El Comentario de la Semana
Marbella: El Comentario de la semana 334.
En Marbella conviven los Grammy latinos, las grúas, la solidaridad y los sanitarios viviendo en autocaravanas.
Por momentos, Marbella empieza a parecer una especie de experimento sociológico a gran escala donde convivirán magnates, DJs internacionales, urbanistas, fondos de inversión, camareros agotados y médicos durmiendo frente a la playa en una autocaravana de segunda mano. Todo ello, además, bajo un cielo de 24 grados, buganvillas perfectamente recortadas y un desfile permanente de Range Rover blancos. La ciudad lleva años intentando reinventarse como capital internacional del lujo experiencial —una expresión que probablemente alguien pronunció en una consultora mientras señalaba un PowerPoint lleno de palmeras— pero esta semana ha condensado como pocas veces todas sus contradicciones. Por un lado, los
Premios Juventud 2026 convertirán la ciudad en escaparate global de la música latina. Por otro lado, el debate político gira alrededor de
sanitarios viviendo en autocaravanas
porque el alquiler se ha convertido en una disciplina olímpica de alto riesgo financiero. La llegada de los Premios Juventud no es simplemente una gala televisiva. Es el equivalente cultural a que Hollywood decidiera mudarse temporalmente a un beach club marbellí. Después de décadas viéndonos como un lugar donde los ricos europeos vienen a tomar el sol, jugar al golf y discutir entre copas y tapas sobre fiscalidad internacional, ahora pujamos por convertirnos en un escenario global de entretenimiento. Ahí aparece
Starlite Occident, como el único festival del mundo donde un cantante español o latino comparte mesa con un jeque, transformando el recinto musical en un ecosistema diplomático del lujo mediterráneo. Que
TelevisaUnivision haya elegido Marbella para sacar por primera vez el evento fuera de América tiene una lectura muy clara: la ciudad ya no vende solo clima. Vende narrativa. De repente Marbella quiere ser Ibiza con corbata o el Miami andaluz. Yendo a lo
“típicamente andaluz”, no podían faltar las grúas, ahora dispuestas a transformar el horizonte con un proyecto de urbanización del ámbito de Las
Dunas, en Las Chapas, serán 160.000m²
vinculados al sector hotelero con una inversión de 23,5 millones de euros. Como siempre: Andalucía gana, Málaga capitaliza y Marbella factura. Hablando de facturas, hay muchas que no se pueden pagar, esto podríamos preguntárselo a los sanitarios que viven en las autocaravanas. Toda ciudad de lujo tiene un momento incómodo, en Nueva York fueron los alquileres imposibles.

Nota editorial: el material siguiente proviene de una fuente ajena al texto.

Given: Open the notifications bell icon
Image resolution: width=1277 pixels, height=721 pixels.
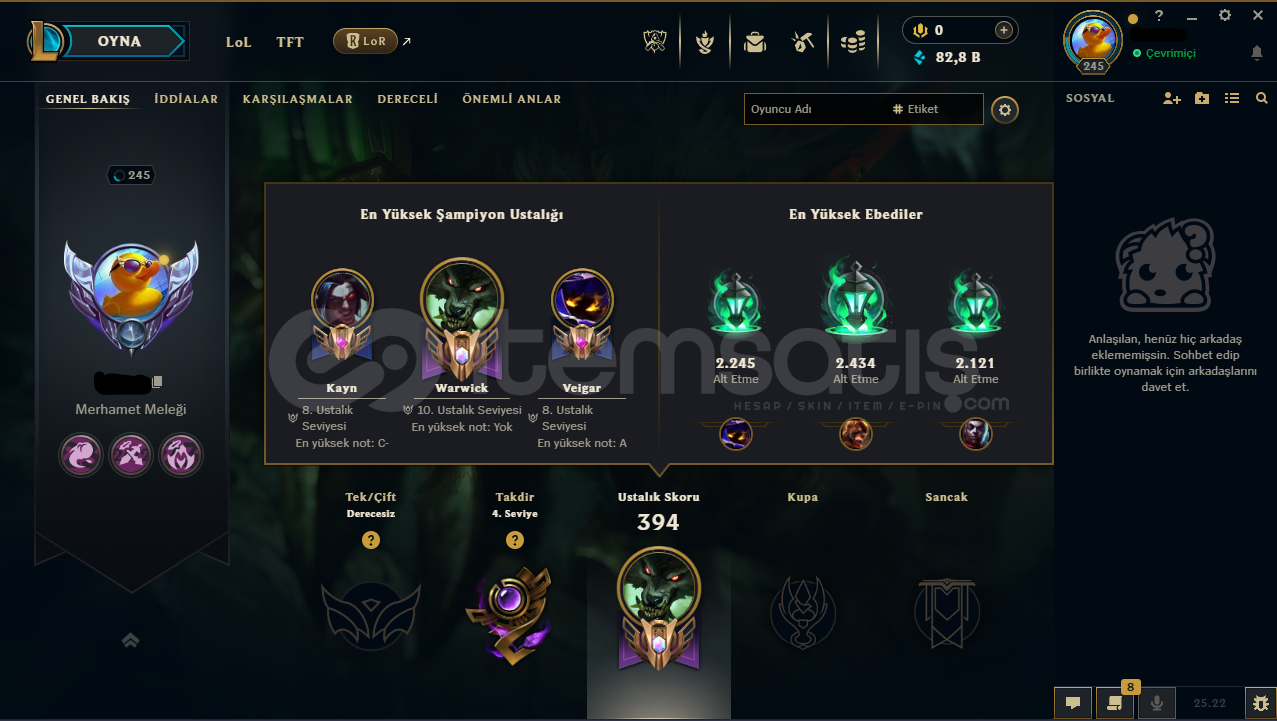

La imagen es tan poderosa que no puede terminar convirtiéndose en símbolo político. El debate entre el Ayuntamiento y el PSOE sobre el edificio vinculado a
Juan Antonio Roca parece casi una secuela infinita del urbanismo marbellí de las últimas décadas: licencias, carreteras, recalificaciones, informes técnicos y acusaciones cruzadas. Pero
hay cosas bonitas que suceden
en esta hermosa ciudad: En medio de todo el ruido mediático, inmobiliario y político, el evento solidario de DEBRA Piel de Mariposa funciona casi como un recordatorio emocional de que Marbella todavía conserva algo parecido a una vida comunitaria. Detrás de las villas de lujo, las cenas de gala y las inversiones millonarias, sigue existiendo una ciudad real.